Il est à remarquer ici qu’on reprochait ses débauches à César, mais qu’on estimait toujours Cicéron, qui, à soixante et un ans, venait de divorcer pour épouser une enfant de quatorze ans : Publilia, qui était d’ailleurs riche… car cet homme aimait l’argent… César revint d’Espagne mal portant. Pompée fils et Labiénus avaient été tués, mais il restait un autre Pompée, Sextus, que la chimère de reprendre Rome pousserait sans doute toujours, jusqu’à sa mort, à de nouveaux combats. Enfin, le Dictateur fut encore accueilli avec quelque enthousiasme dont il est difficile de démêler la sincérité. Dès qu’il eut repris contact avec le peuple romain, il parut même renoncer à ces ambitions monarchiques qui tant terrifiaient le Sénat, car l’aristocratie y voyait un moyen de réaliser les plus redoutables démagogies ; comme, au surplus, il était possible d’y voir exactement le contraire, ainsi que le prouvera Octavien… César abandonna ensuite le Consulat unique, et fit nommer les magistrats par le système électoral ordinaire. La paix eût dû renaître dans les cœurs. Tout au contraire l’hostilité crût… En somme, il semble bien que César ne rêvait de pouvoir absolu qu’afin de réaliser de grandes œuvres, peut-être déraisonnables, comme la conquête du monde méditerranéen et même de l’Asie en totalité. S’il accaparait les magistratures principales de la Cité, c’était par crainte de voir des oppositions d’ennemis faire avorter ses réformes ainsi que les projets même qu’il voulait mettre au point pour — croyait-il — le bien des Romains, notoirement la conquête persane. On embarqua des colons pour la Thrace et la Paphlagonie. On prépara la renaissance de Corinthe et de Carthage. Des légionnaires avaient été pourvus de terres dans le sud du Latium. Nombre d’eux se trouvèrent même tout de suite à participer aux organismes municipaux des petites villes. Cela, qui était l’œuvre personnelle de César, par la loi portant son nom, lui fit des amis précieux, mais bien lointains…

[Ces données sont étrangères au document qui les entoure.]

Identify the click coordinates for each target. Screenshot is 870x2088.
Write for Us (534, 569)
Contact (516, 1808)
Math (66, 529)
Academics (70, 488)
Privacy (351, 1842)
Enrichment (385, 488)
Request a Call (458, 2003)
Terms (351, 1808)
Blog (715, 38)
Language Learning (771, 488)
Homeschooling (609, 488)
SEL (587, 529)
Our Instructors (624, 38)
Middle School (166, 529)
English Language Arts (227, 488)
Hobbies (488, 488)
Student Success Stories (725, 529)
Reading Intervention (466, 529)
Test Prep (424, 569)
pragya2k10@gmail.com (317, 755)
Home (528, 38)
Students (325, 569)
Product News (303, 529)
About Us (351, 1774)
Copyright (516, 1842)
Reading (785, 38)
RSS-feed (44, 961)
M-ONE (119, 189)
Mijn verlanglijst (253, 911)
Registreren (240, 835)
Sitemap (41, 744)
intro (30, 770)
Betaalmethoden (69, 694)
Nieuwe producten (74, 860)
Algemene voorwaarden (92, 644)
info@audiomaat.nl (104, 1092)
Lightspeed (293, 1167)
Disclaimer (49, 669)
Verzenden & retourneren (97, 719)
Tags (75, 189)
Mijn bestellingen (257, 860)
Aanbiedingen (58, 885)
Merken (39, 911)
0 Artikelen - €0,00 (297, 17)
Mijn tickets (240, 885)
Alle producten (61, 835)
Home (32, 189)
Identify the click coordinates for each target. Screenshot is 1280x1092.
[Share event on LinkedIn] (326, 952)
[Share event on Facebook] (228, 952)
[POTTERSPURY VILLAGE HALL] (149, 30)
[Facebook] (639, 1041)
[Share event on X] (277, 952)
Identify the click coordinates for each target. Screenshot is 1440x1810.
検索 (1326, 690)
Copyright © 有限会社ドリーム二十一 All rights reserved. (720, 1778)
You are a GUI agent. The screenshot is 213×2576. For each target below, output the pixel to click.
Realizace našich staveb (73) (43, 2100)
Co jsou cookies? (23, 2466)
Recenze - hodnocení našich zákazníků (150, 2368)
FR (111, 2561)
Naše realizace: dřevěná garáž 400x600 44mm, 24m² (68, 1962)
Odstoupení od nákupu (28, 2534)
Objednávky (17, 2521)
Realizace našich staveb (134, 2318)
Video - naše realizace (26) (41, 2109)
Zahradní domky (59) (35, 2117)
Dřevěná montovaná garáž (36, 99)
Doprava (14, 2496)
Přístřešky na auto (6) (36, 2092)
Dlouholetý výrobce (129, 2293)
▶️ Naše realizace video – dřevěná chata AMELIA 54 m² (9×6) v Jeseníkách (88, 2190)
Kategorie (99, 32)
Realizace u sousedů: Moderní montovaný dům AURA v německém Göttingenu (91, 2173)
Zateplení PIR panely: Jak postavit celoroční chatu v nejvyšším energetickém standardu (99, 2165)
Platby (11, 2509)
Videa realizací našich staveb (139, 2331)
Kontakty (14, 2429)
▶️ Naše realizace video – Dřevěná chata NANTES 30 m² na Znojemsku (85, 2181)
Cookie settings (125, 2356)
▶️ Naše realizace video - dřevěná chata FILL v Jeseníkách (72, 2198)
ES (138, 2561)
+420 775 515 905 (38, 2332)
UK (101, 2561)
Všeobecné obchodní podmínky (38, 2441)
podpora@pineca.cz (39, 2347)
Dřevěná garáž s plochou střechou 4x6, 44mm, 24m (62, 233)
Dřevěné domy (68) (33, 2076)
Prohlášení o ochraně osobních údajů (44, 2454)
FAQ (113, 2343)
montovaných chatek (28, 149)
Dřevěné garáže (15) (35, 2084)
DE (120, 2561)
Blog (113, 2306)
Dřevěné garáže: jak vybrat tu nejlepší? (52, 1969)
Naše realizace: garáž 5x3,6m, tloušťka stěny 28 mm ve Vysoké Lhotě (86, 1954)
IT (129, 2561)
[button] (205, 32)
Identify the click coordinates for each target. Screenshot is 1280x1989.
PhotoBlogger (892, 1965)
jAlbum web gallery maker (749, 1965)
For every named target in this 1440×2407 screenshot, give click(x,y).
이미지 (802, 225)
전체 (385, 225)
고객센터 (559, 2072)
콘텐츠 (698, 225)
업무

Il eut alors des démêlés avec le plus riche, donc le plus dangereux banquier romain, Atticus. Ce redoutable manieur d’or avait des biens à Buthrote, en Grèce, devant Corcyre (Corfou). Or César avait confisqué l’ensemble des terres de Buthrote qui s’était refusée au paiement d’une contribution de guerre. Atticus lésé, créa de ses deniers un mouvement de protestation d’une telle envergure que César dut révoquer la confiscation. Il est probable que l’hostilité d’Atticus devint alors totale, quoique secrète. Il avait eu trop peur. Il faut de ce chef supposer la complicité du puissant millionnaire dans l’assassinat qui suivit, peut-être aussi son or. Cléopâtre préoccupait aussi beaucoup les Romains. Elle servait sans nul doute à justifier les campagnes de diffamations de tous les prétendus conservateurs qui s’irritaient en public contre le scandaleux mariage prochain de César et de la reine d’Égypte. On prétendait même que la capitale des États soumis à Rome serait bientôt, par César, transférée à Alexandrie. Certains affirmèrent que le Dictateur voulait la transporter à Troie (Ilion). Un tas de cancans circulaient ainsi, commentés par les ennemis de César, et dont la crédulité populaire s’emparait aussitôt.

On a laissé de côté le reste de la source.